**Required action:** The lines below, from the one holding "Image resolution: width=707" through the final line, are to be copied exactly, with no other lines and no pictures.

**Extracted material:**
+ + + + +

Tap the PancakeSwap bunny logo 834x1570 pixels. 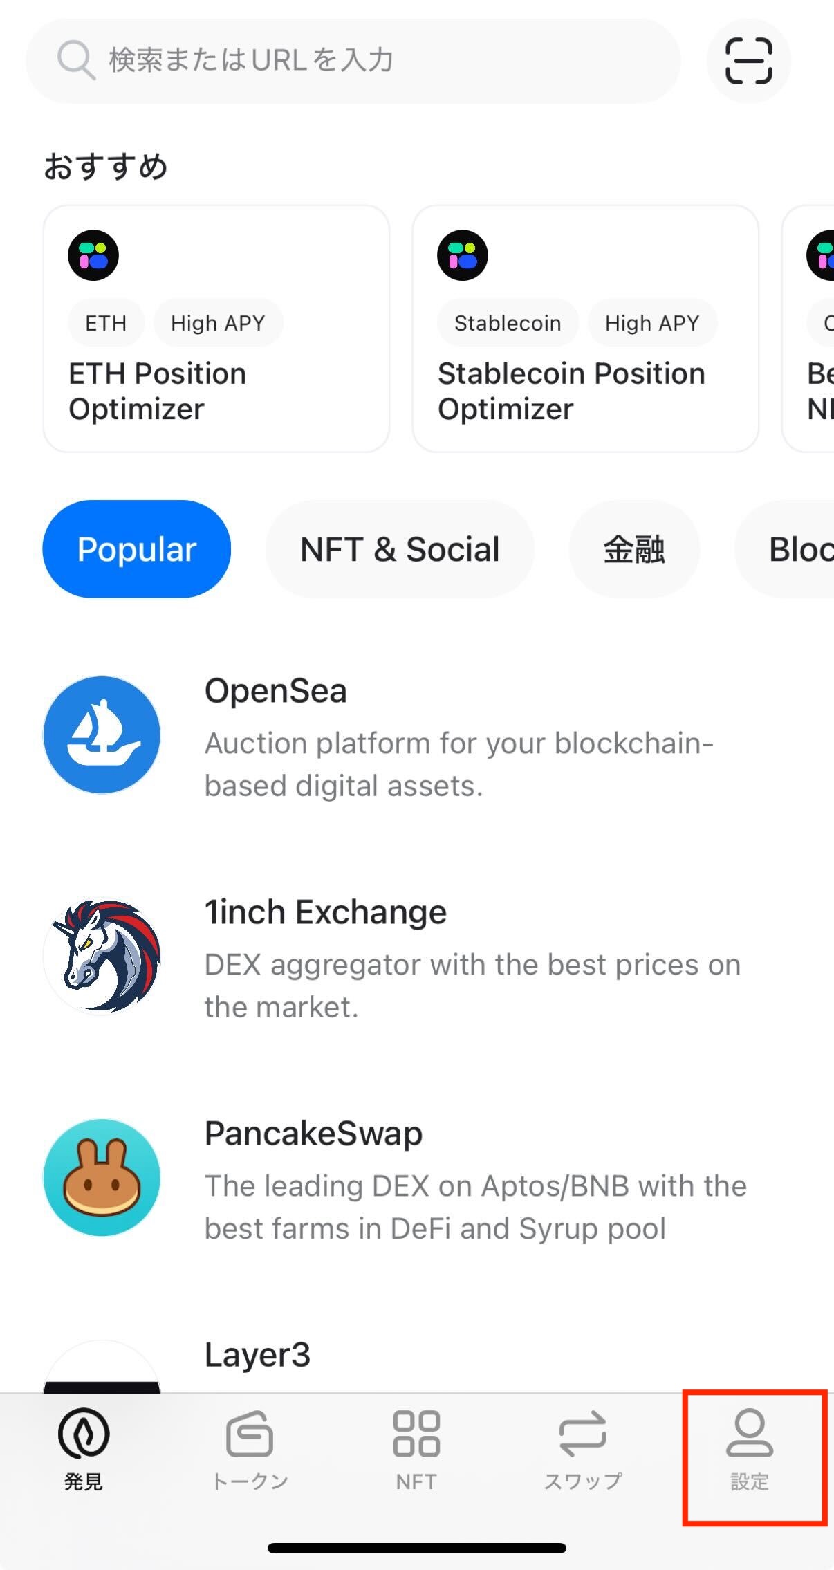tap(102, 1177)
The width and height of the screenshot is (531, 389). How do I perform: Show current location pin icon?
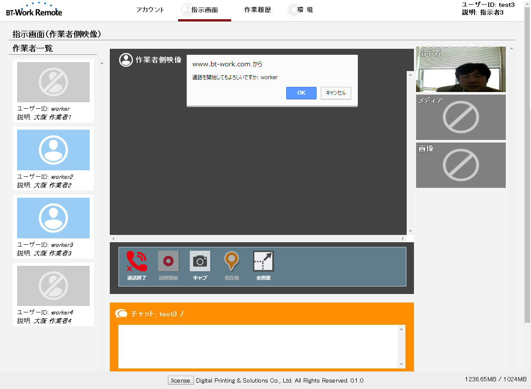[x=232, y=261]
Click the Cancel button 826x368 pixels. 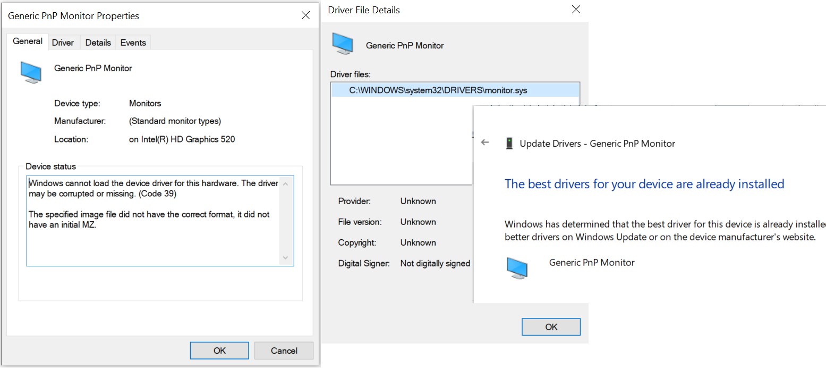[284, 350]

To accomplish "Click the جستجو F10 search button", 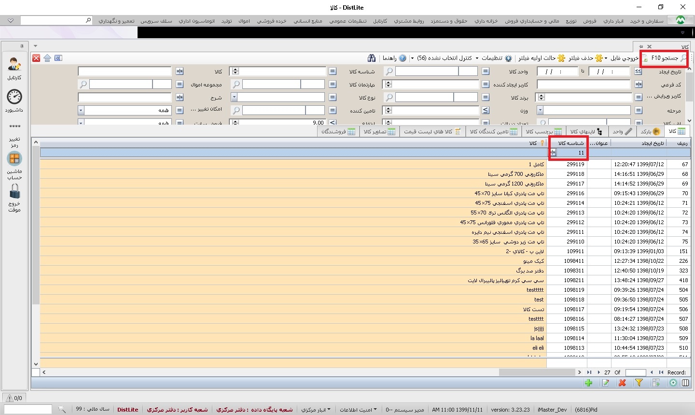I will [x=665, y=58].
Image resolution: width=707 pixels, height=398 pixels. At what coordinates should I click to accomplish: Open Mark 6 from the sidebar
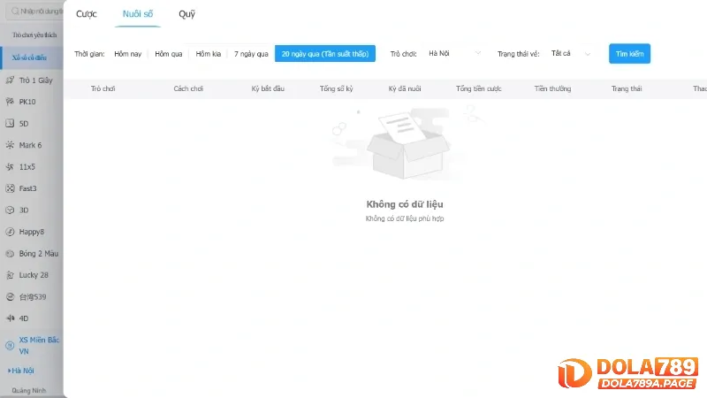[x=10, y=145]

+ + + + +

**Solved problem:**
Image resolution: width=707 pixels, height=398 pixels. At what coordinates should I click to accomplish: Open Mark 6 from the sidebar
[x=10, y=145]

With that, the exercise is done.